Tuesday, September 27, 2016

Meet the Fall 2016 Undergraduate History Interns

This fall semester, four Loyola History majors are processing archival collections, learning about the history and workings of communication in a major law firm, reconstructing the household of an English queen, and mapping the movement of Catholics and books across the antebellum Midwest. All are enrolled in HIST 398: The History Undergraduate Internship. In return for interning on a history-related project at an institution or with a faculty member of their choosing, they are receiving 3 credits hours towards their degree and the Engaged Learning Credit. Check out their blogs to learn more about their work:

Brooke Sutter is working in Loyola’s University Archives and Special Collections helping process collections. She began her work on the papers of Gerald Nordland, an art critic, author, curator, and former director of the San Francisco Museum of Art and several other major museums. In her blog, Brooke talks about what goes into organizing someone else’s papers, especially someone as accomplished as Nordland. She also reveals what happens when things (like something as simple as the lock on a door) don’t go exactly as planned.

RAW DATA —

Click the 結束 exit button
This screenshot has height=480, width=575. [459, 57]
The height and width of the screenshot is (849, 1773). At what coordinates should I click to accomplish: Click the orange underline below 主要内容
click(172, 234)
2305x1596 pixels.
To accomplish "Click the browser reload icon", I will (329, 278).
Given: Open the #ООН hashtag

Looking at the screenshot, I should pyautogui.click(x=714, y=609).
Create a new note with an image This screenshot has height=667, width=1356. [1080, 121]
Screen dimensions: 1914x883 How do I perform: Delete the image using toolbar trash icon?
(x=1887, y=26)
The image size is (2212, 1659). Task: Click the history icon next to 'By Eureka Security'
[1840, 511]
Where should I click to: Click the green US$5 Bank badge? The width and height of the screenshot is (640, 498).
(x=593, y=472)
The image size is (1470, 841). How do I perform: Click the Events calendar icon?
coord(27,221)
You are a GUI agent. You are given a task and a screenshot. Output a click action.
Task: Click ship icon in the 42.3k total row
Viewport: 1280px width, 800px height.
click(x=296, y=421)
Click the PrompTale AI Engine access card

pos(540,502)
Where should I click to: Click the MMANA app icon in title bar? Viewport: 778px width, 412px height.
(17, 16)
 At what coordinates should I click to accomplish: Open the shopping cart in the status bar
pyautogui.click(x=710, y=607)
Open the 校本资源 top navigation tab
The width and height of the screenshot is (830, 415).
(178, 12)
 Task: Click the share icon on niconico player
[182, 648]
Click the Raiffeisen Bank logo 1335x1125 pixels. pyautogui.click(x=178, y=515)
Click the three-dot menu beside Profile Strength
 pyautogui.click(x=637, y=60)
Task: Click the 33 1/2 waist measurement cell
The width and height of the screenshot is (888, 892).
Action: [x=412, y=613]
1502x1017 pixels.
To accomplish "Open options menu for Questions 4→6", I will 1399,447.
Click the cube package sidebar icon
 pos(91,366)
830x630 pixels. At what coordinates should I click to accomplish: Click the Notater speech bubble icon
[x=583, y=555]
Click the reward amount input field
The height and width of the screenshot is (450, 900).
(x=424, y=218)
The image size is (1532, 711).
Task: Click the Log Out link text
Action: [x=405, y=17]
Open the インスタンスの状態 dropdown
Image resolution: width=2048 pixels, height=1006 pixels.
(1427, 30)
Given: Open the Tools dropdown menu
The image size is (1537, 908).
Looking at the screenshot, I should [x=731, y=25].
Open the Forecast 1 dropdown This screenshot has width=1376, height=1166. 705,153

EXERCISE DESCRIPTION — Continue the post introducing Loyola's Fall 2016 undergraduate history interns, starting right after its last sentence.

RESPONSE —
As a marketing assistant at Bryce Downey & Lenkov, LLC, Chris Hoffman is immersing himself in the world of law communications this semester. His blog is a must-read for anyone interested in the world of law and what it is like to trade the classroom for a (windowless) office. Each week brings a new challenge where he has to put the skills he has learned at Loyola to work.

The household of Queen Catherine of Braganza, the wife of England’s Charles II, is the focus of Jodie Casleton’s internship this semester. Jodie is working with Prof. Robert Bucholz on his Database of Court Officers, reconstructing and researching the various people employed in the Queen’s household. Her blog reveals how Catherine’s household was alternately a place of refuge, a site of suspicion for the Catholic queen in a Protestant country, and a space she often shared with her husband’s mistress(es). This is going to be good!

A disintegrating leather-bound ledger book from the mid-nineteenth century might not seem like the most obvious source for understanding the expansion of Catholicism and nationalism in the United States. But Bianca Barcenas has been learning otherwise. She is interning with Prof. Kyle Roberts on the Jesuit Libraries Provenance Project this semester, cracking the secrets of a 500-page ledger documenting the Jesuit-run book trade in the Missouri and Mississippi Valleys in the mid-nineteenth century. Want to know what books Catholics read and who they bought them from? Bianca’s blog is the one to follow.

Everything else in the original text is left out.